Human Rights Education: a Reflection Through Three Question Marks
The United Nations (UN) named the 1995-2004 decade the decade for human rights education. Since then, the UN agencies have dedicated resources for the development of action plans and recommendations to encourage states to develop educational programs, both textbooks and school programs and non-formal education projects, through which young generations could be educated in the spirit of human rights. Their objective is to disseminate legal and civic culture knowledge, but also to disseminate values, principles and states of mind. The latter cannot be understated because the acceptance of difference, social solidarity, and freedom of expression cannot be theoretically understood, but only through daily practice, as we interact in family, school, and public space.
In the case of Romania such a project must first create favorable context. Civic responsibility is not just information to be passed on, but facilitated practice. Looking at this through the eyes of a person who has been educated in Romanian schools for 15 years, I feel a sense of ironic nostalgia remembering the obstacles that we should quickly overcome.
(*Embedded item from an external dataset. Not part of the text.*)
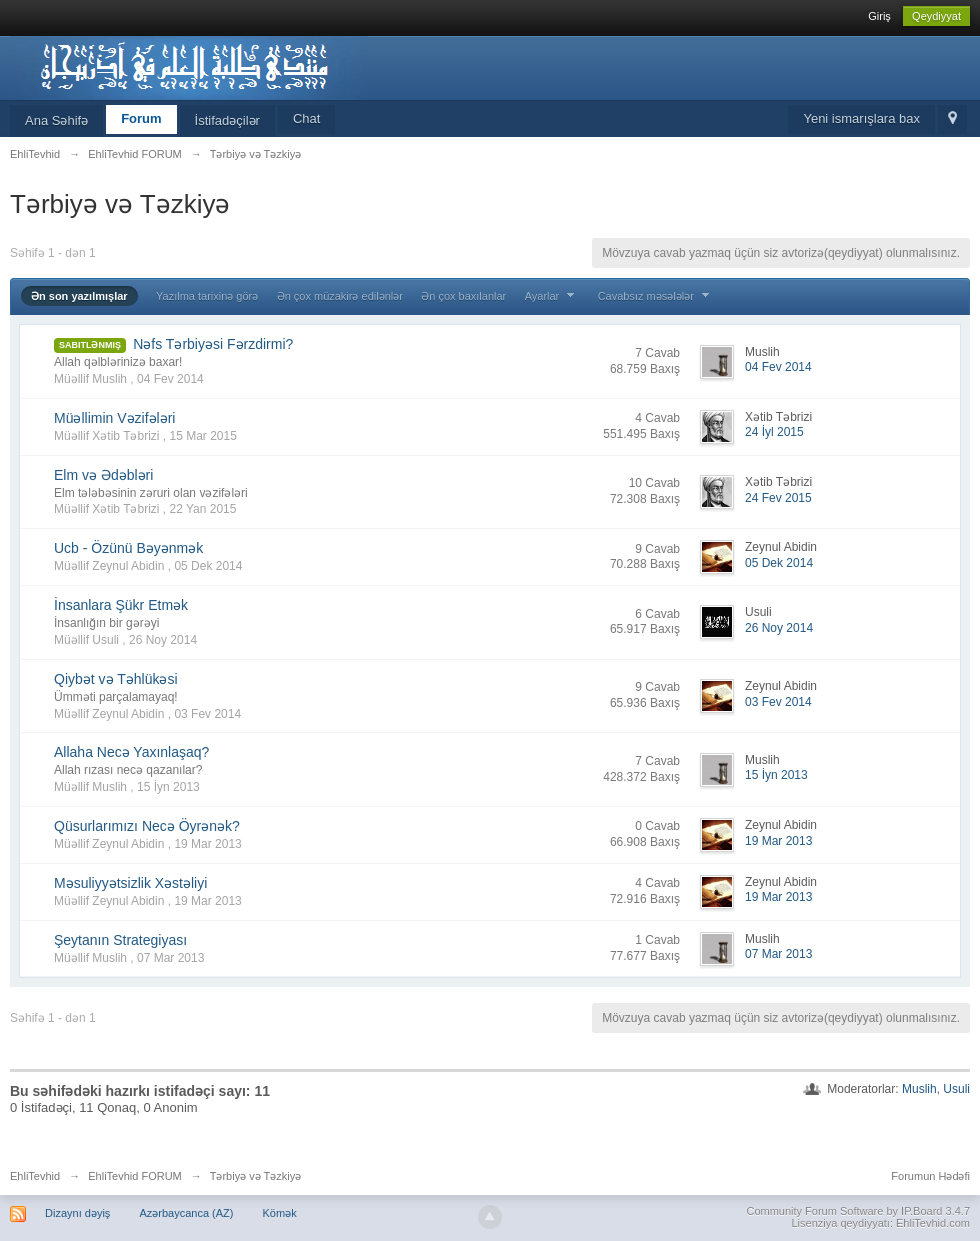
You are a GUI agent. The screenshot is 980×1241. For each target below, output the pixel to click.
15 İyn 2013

As a student, publicly revealing grades following test papers could turn into a theatre of humiliations. An early hierarchy among those who formed the micro-cosmos of the class had the effect of drawing the friendships and rivalries boundaries and of becoming the way many of us defined and perceived our abilities. Then I wonder: how long can solidarity in the spirit of human rights coexist with a system of valorization that public humiliates those who do not meet certain standard values?
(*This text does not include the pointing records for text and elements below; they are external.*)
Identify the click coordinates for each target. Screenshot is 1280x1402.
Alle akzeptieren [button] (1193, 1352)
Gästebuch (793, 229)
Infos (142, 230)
As a student, the subjects were taught in the form of islands separated by light years – Romanian is about grammar, poetry and novels; History is about events, causes, consequences; Geography is about countries, cities, mountains, water etc. The school was more a world of boundaries and constraints than a world of multiple possibilities. In the word of possibilities, the Mathematics can be poetry; the countries from Geography can be the result of cooperation and conflicts from History; and the parables from Religion can be the metaphors of poetry in Romanian. Our subjects became denser over time, but they were not really talking to each other. Then I wonder: how long can a learning process which emphasizes on divisions and barriers coexist with a human rights practice showing how discrimination cuts along several categories ranging from gender, gender identity, race, ethnicity, age, disability, religion? It takes a lasting and daily practice of interdisciplinarity to clarify, by way of example, why it is pointless to identify yourself as a feminist and have gay friends and, in the same time, to believe that the Roma people have the life that they deserve and to be against welcoming refugees thinking they put your life in danger.
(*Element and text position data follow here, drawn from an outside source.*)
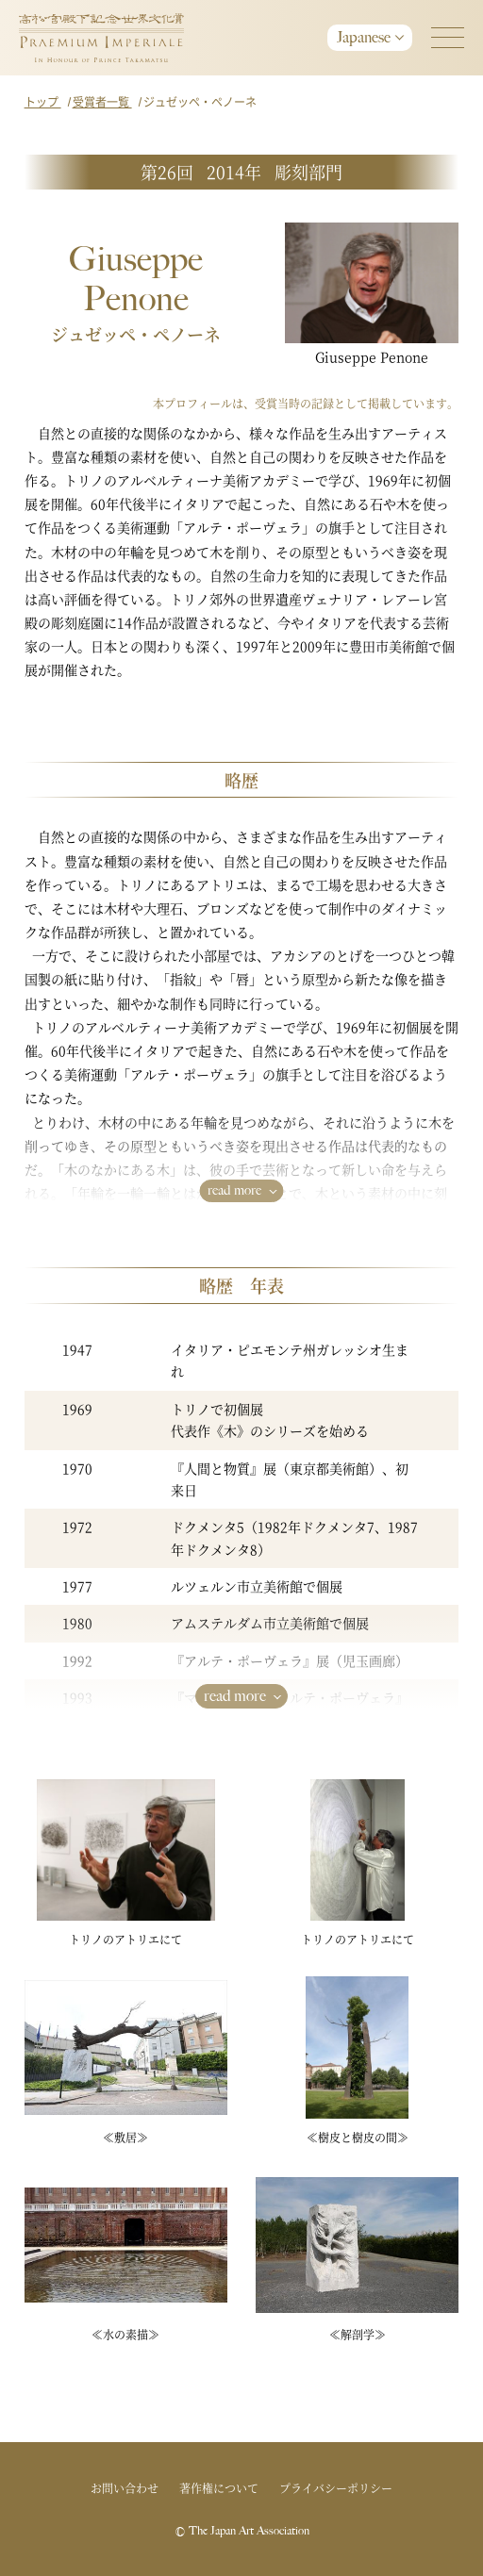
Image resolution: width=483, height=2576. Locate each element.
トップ (43, 101)
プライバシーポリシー (335, 2488)
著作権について (218, 2488)
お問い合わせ (124, 2488)
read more (234, 1190)
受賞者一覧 (102, 101)
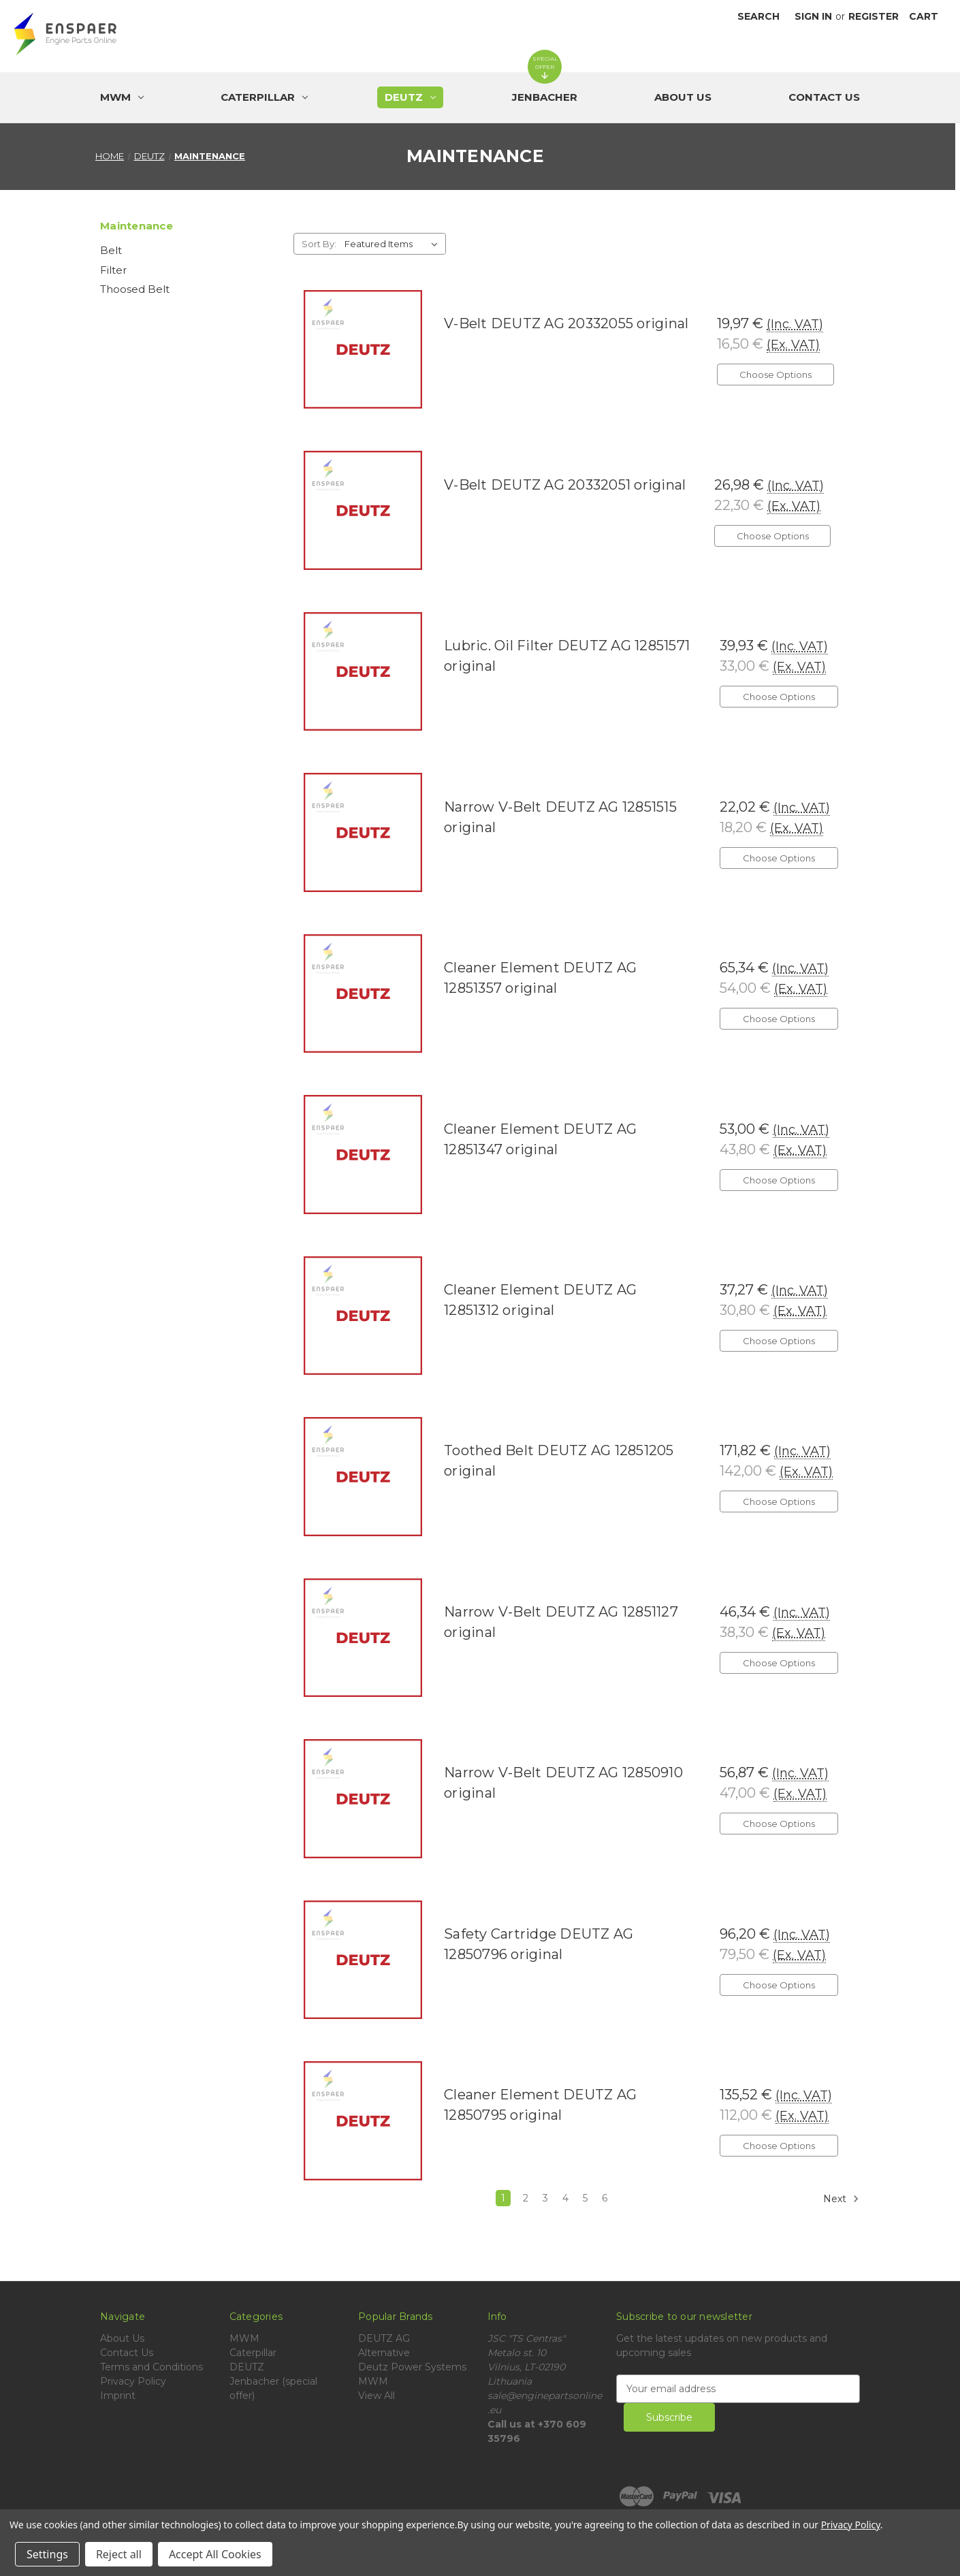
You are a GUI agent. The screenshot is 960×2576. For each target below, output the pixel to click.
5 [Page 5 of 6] (585, 2198)
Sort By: (319, 243)
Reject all (119, 2554)
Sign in (813, 16)
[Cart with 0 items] (923, 16)
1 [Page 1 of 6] (503, 2198)
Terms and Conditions (151, 2367)
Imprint (117, 2395)
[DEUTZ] (410, 97)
As a student, the undisputed authority belonged to the teacher. It took different forms: standing up and murmuring in a chorus a greeting when he or she entered the classroom; the interdiction to use the “teacher’s staircase”; accepting fear and shame, sometimes unconsciously, as emotions conducive to the learning process; teaching as an act of translation of undeniable realities. I am not trying to incite to rebellion or anarchy in classroom, or to promote insolence and lack of respect, but the effects of this authority are felt visible today still. The fear of public speaking or self-ostracism in case of wrong answer is viruses transmitted in Romanian school. Then I wonder: how long can a learning process which associates knowledge with accepting a final authority coexist with a practice of human rights that depends on activism, debating and questioning the status quo?
Every discussion on human rights in the context of the Romanian school must open a door to a constant query about the way of learning and the teaching act to which the Romanian student is exposed to. This is the only way to make an educational culture that for decades has promoted the creation of hierarchies, punished the mistakes and limited imagination compatible with the solidarity, activism that are proper to human rights.
by Ioana Tuță
Ioana Tuță is a founding member of the ACTEDO non-governmental organisation and has expertise in the field of human rights and international relations. She worked with the Advocacy Program of Amnesty International and the Human Rights Treaties Division of the UN Office of the High Commissioner for Human Rights.